Eğer olumsuzlukla beslenmiyorsanız başarısızlıktan bile bir ders alırsınız. İsveç karşısında uğradığımız kayıp az değil. Ama bunu telafi etmek yine TTF yöneticilerine düşmektedir. Yenilgiye müsebbip aranıyorsa TTF yönetimine özüne dönmesini öneririm. 

İsveç karşılaşmaları göstermiştir ki bizim ulusal takımımızın mendireği Cem İlkel’dir. Ancak özveri, hırs ve izleyici desteği ile oynamak başka profesyonellik başkadır. Davis Kupası'nda bunlar kaynaşır. Umulmadık bir galibiyet alan oyuncular ardından çıktıkları profesyonel ferdi turnuvalarda hayal kırıklığı yaşar ve yaşatırlar. Onun için bu işte öncelik, profesyonelliği iyi özümsemektir. Tam anlamıyla sindirmektir, hazmetmektir.
Cem İlkel 22 yaşındadır. Yaşına göre epey olgun olduğu söyleniyor. Sahada da bunu belli ediyor. Şimdi iş  onu (artık aştığı futures turnuvalarından soyutlayıp) üst düzey Challenger’ların hatta ATP 250’lilerin kürsülerine çıkarmaktır. Bu da ancak profesyonel ağın her türlü kurnazlığını ve ağır-abi tenisini özümsemiş bir koç ile doğru turnuvaları seçerek olur. 

Oyunu buna müsaittir. Kafa yapısı gelişime açık, aydındır. Diğer arkadaşlarına örnek olacak yapıdadır. Üstelik çoğu oyuncuya nazaran çok büyük bir avantaja sahiptir. Aile yapısı itibarıyla tenisten başka bir şey düşünmesine gerek yoktur. Yani sadece yaptığı işi severek yükselmeye çalışacaktır.  

Yıllarca ülke tenisinin yegane umudu olan Marsel İlhan için söyleyecek sözüm şudur: “En verimli olabileceğin bir çağda, ilk 50 içine girmen beklenirken, 300’lere düşmen için ben tek bir neden görüyorum. Sen artık yaptığın işi, tenisi sevmiyorsun. Sevgin başka mecralara yöneldi. Artık iş tamamiyle sana kalıyor. Bu yaşta iyi bir koçla, sıkı antrenmanlarla -ve lütfen iyi bir planlamayla- erişmiş olduğun sıraları zorlamaman için hiçbir neden yok.”     

70’lere gelebilmiş bir oyuncu “grand-slam” ve ATP 1000 turnuvalarına doğrudan katılır. Burada ilk turda bile yenilseniz asgari 30.000 (yazıyla otuzbin) avro/doları cebinize  koyarsınız. Hal böyleyken toplam ödülü 15 bin USD olan Futures’ı neden oynarsınız ki? 

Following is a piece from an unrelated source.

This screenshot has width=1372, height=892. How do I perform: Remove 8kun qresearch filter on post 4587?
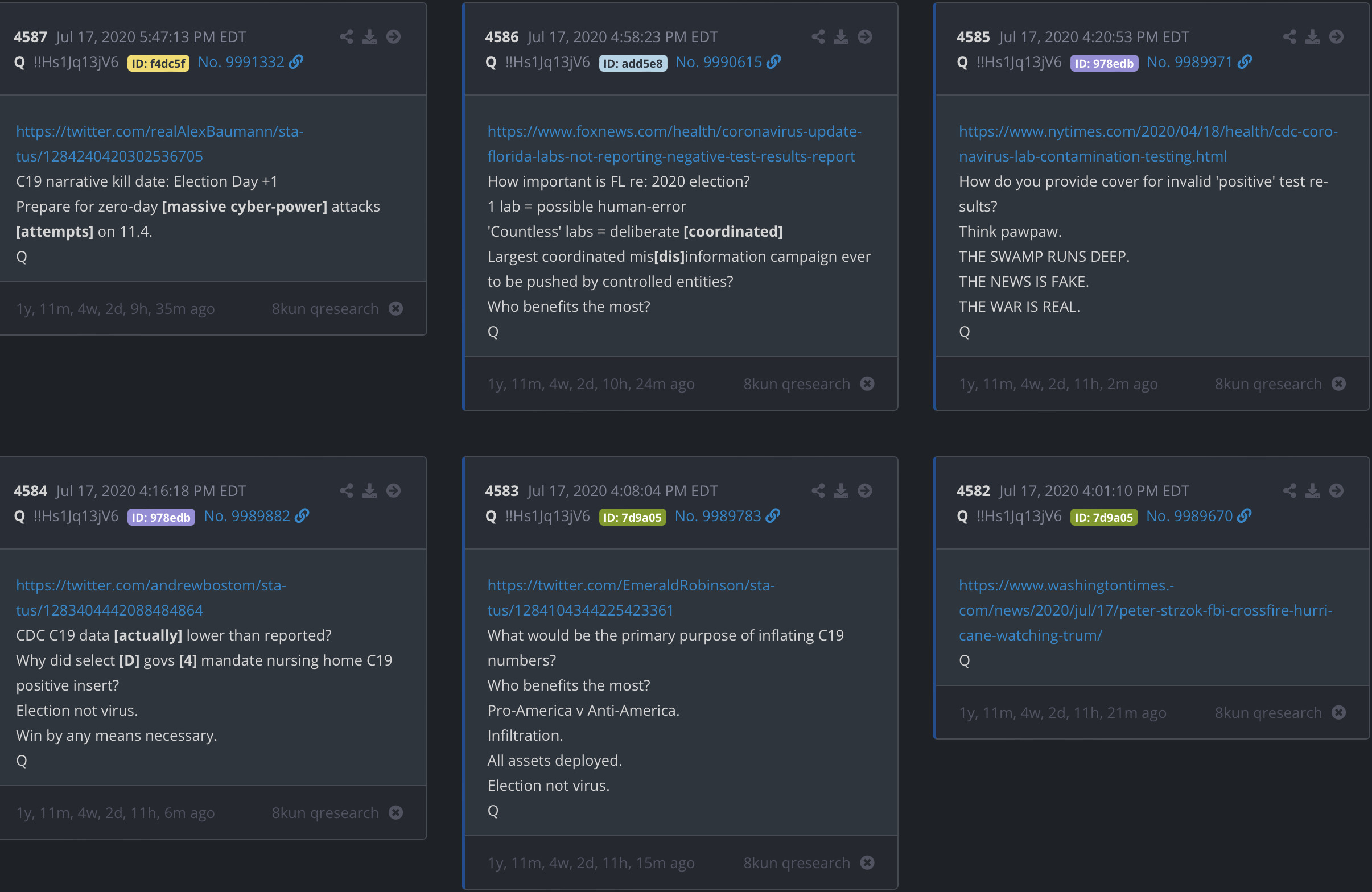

Bir an önce yerleşik bir çift takımı oluşturmak için çalışma yapılmalıdır. Çelikbilek/İlkel ikilisi bilemiyorum ne kadar doğru. İzlemedim. Alınan yegane galibiyet kıstas olmamalı. Seçenekler en iyiyi bulana dek denenmelidir. Bunu yapmak için çok ağırdan alınıldı. “Halâ geç değil” demek kalıyor bize artık. 

Ulusal takım kendi içerisinde iyi bir hava yakaladı. Birbirlerini candan destekliyorlar. Hem oyuncu, hem hoca olarak yıllardır tanıdığım kaptanları, bir insan olarak üzerinde taşıdığı mütevazi ve tartışmayı bilen kişiliğini ekibine yansıtmış. Antrenörleri Hrbaty ile birlikte bir ekip ruhuna vardılar. Bunlar sadece Davis Kupası'nda değil, özel yaşamda bile fevkalâde yararlı vasıflardır. 

Hoş kalınız.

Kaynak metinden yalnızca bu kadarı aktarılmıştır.